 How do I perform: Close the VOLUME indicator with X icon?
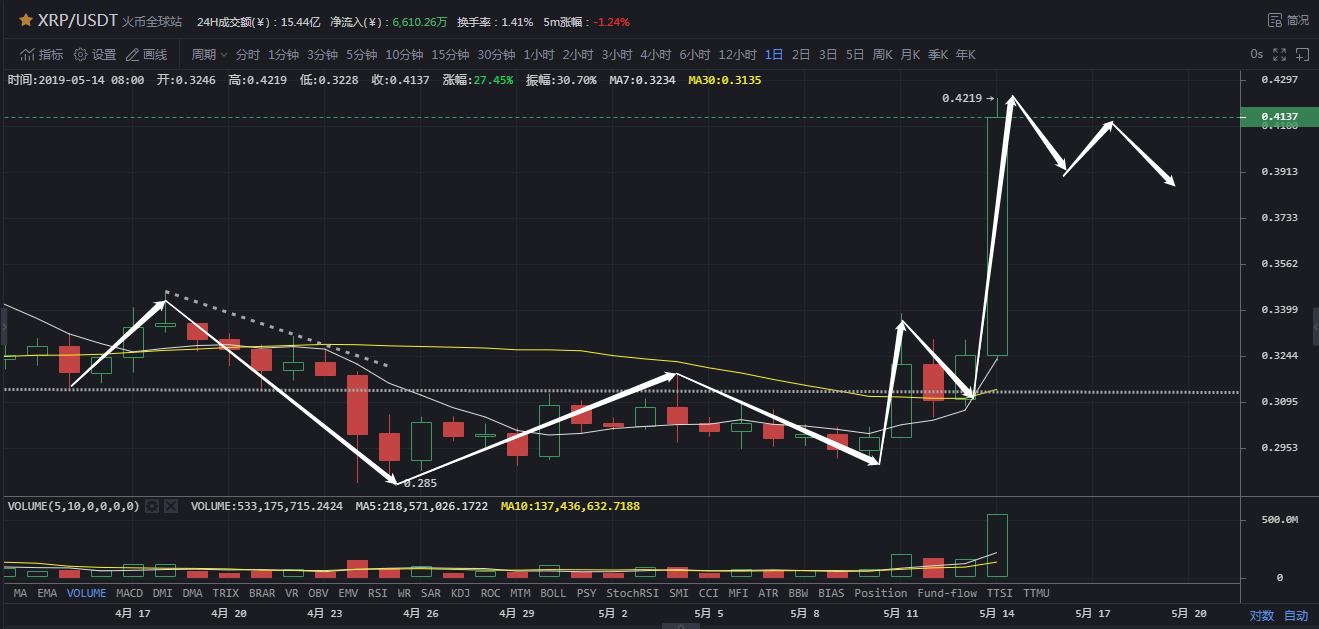coord(170,506)
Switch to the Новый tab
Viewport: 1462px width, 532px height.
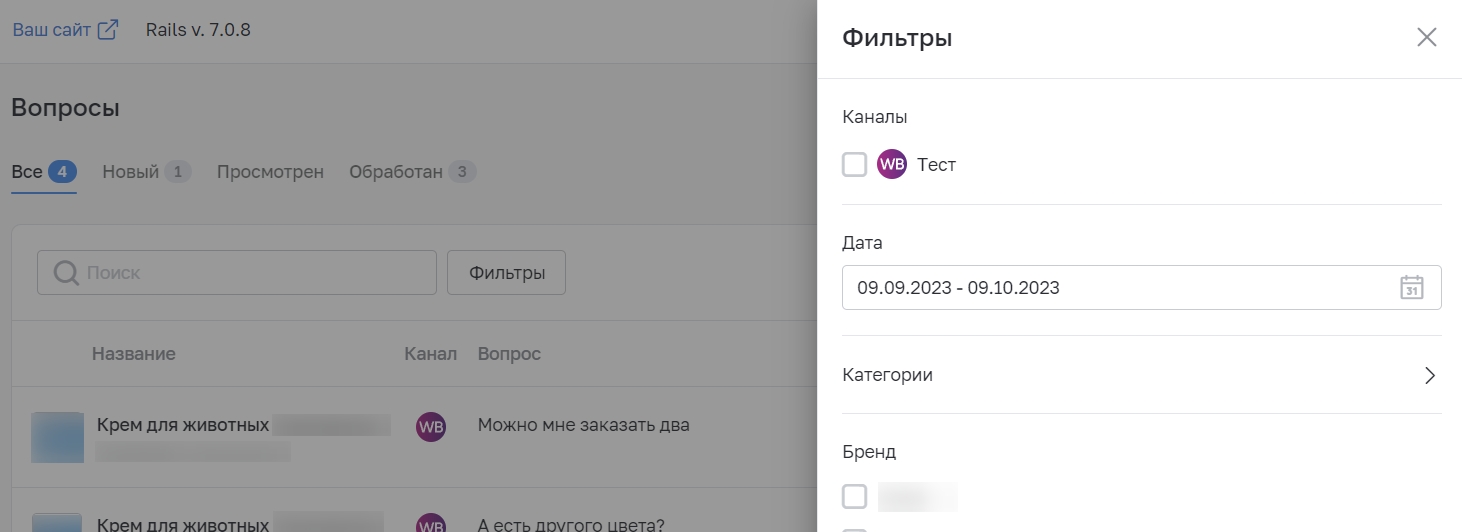coord(146,172)
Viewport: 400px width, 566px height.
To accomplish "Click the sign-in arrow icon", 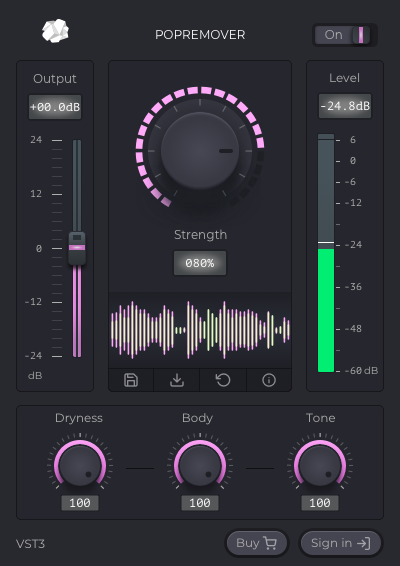I will pyautogui.click(x=364, y=543).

Task to carry out
Please return exactly the lines above, from where the listing starts to the line holding "Viewport: 400px width, 566px height.", inclusive, with the pictures omitted.

Solved problem
 How do I perform: Close the VOLUME indicator with X icon?
coord(170,506)
Switch to the Новый tab
Viewport: 1462px width, 532px height.
coord(146,172)
Viewport: 400px width, 566px height.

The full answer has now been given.